The Echolink node on the 146.625/246/025 repeater can be accessed from a 2 meter radio tuned to the repeater frequency. The station identification code for the WØSTV-R node is 420993. (To find the identification codes for other stations, see the site The site provides the ability to locate Echolink nodes using a clickable map.

The Echolink gateway will respond to the following commands using DTMF tones from the radio. The following is a list of the basic commands and functions necessary to use a Echolink node. For a complete list of all commands, see Echolink Help.

Command Description DTMF Code
Connect Connects to a station on the internet, based on its node number. The node numbers can be 4, 5 or 6 digits. nnnnnn
Random Node Selects an available node (of any type) at random, tries to connect to it. 00
Random Link Selects an available link or repeater (-L or -R) at random and tries to connect to it. 01
Random Conf Selects a conference server at random and tried to connect to it.. 02
Random User Selects an available single-user station at random and tries to connect to it. . 03
Status Announces the callsign of each station currently connected. 08
Reconnect Reconnects to the station that was most recently disconnected. 09
Disconnect Disconnects the station that is currently connected. If more than one station is connected, disconnects only the most-recently-connected station. #
Play Information Plays a brief ID message. *

To establish a Echolink connection, perform the following steps:

  1. It is recommended that you first identify your station on the repeater and that you are attempting Echolink operation.
  2. Optionally, you can determine if the Echolink gateway is operational by keying a "*" DTMF tone. The gateway node will respond with status information.
  3. Key the four or five digit station code for the station or repeater that you wish to link to.
  4. After a few seconds delay, the Echolink node will respond with a "Connected" message if the link was successful. If the link was not successful, key a "#" to disconnect the gateway node.
  5. Following a successful connection, announce your presence on the linked repeater by calling CQ, etc.
  6. During a QSO using linked repeaters, let the 146.625/146.025 repeater tail completely drop before transmitting to avoid any timeout problems.
  7. At the end of the QSO, disconnect the link by keying a "#" DTMF tone. The Echolink gateway will respond with confirmation that the link has been disconnected.

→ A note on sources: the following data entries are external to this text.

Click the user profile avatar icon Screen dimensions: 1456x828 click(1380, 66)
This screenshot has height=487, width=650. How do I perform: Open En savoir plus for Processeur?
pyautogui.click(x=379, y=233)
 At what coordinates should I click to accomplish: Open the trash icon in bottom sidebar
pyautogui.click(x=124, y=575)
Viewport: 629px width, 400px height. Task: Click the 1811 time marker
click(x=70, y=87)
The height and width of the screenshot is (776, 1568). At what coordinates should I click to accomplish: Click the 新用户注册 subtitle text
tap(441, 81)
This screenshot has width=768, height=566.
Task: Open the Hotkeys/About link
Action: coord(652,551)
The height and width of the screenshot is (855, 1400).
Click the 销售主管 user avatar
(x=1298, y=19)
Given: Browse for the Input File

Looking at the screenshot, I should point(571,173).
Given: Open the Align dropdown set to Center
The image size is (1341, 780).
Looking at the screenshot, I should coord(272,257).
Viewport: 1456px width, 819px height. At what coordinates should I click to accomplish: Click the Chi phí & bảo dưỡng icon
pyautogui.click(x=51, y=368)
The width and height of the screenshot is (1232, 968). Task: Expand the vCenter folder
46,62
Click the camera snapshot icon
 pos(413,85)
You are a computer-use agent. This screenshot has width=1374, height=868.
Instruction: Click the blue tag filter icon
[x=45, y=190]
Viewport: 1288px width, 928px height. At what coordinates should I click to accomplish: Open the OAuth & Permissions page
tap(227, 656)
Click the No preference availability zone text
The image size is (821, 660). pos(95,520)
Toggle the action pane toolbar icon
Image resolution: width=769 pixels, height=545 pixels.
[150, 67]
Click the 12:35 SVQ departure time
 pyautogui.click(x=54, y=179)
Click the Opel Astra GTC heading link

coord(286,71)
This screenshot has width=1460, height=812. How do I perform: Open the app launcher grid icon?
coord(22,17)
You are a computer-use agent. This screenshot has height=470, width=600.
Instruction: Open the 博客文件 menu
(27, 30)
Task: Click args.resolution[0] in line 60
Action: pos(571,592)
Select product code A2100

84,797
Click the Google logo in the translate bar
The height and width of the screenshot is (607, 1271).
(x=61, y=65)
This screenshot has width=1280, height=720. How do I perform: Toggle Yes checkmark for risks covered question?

Accessing Echolink From Your Computer

Perform the following the access a Echolink station or repeater from your computer.

  1. Download and install the iLink user program from the Echolink web site..
  2. Verify that you have a microphone properly connected to your computer and the the microphone input volume level is properly adjusted.
  3. Connect to the internet and run the Echolink user program.
  4. Select a station or repeater to link to from the displayed Echolink station link.
  5. Once connected, use the Enter key or spacebar to toggle between transmit and receive.